[[ PROVIDED INFORMATION, beginning ]]

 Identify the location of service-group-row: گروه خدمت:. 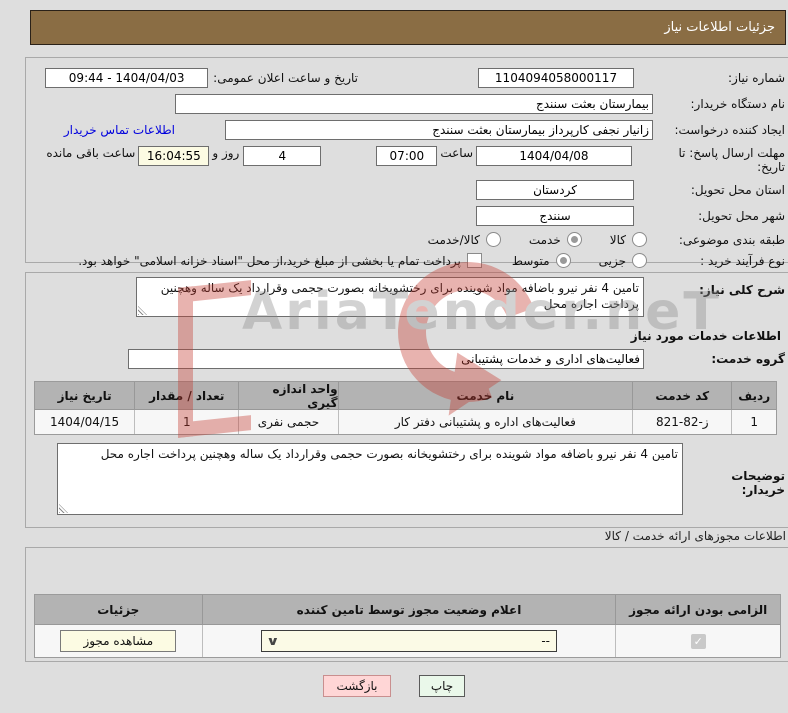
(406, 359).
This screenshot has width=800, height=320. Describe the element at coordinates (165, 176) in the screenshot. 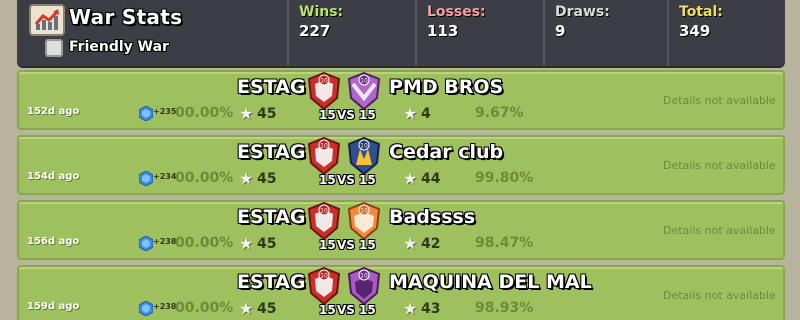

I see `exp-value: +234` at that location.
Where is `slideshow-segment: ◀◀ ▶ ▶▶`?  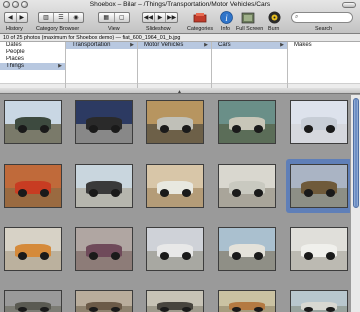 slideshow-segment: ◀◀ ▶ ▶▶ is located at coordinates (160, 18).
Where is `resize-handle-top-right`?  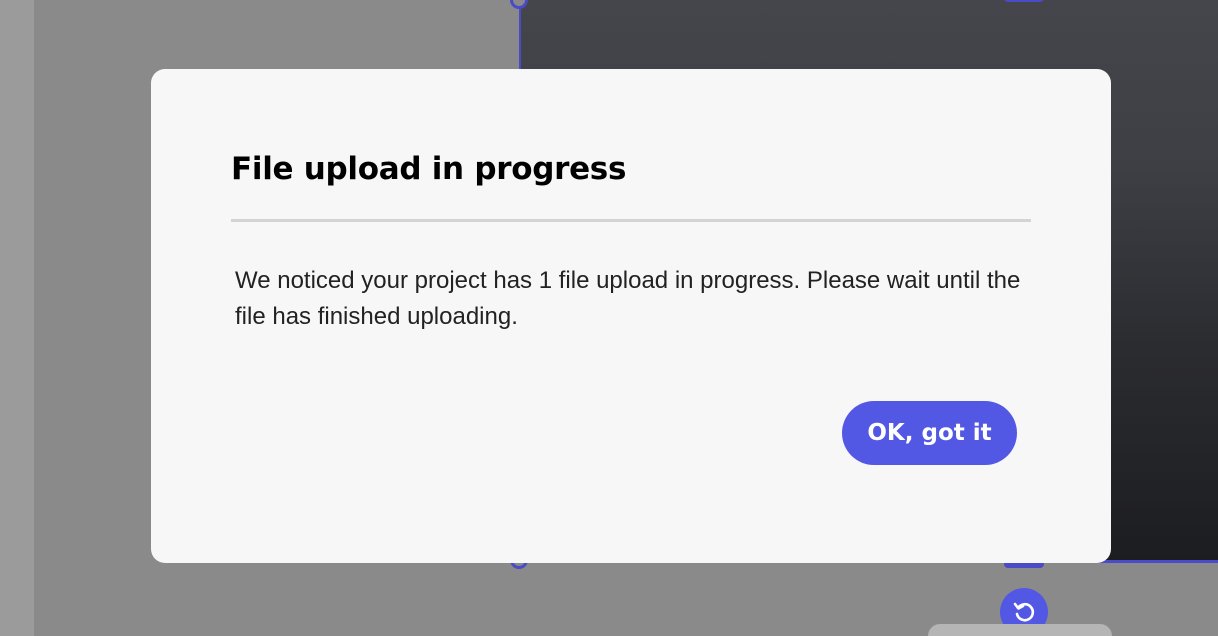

[[ PROVIDED INFORMATION, end ]]

● **WHAT THIS TASK INVOLVES**:
Can you format the rows from the very first line up to and including the line with "at that location." as a numbered list, with blank lines dropped and the pictures left out?

● **WRITTEN SOLUTION**:
1.  Identify the location of service-group-row: گروه خدمت:. 
2. (406, 359).
3. This screenshot has width=800, height=320. Describe the element at coordinates (165, 176) in the screenshot. 
4. I see `exp-value: +234` at that location.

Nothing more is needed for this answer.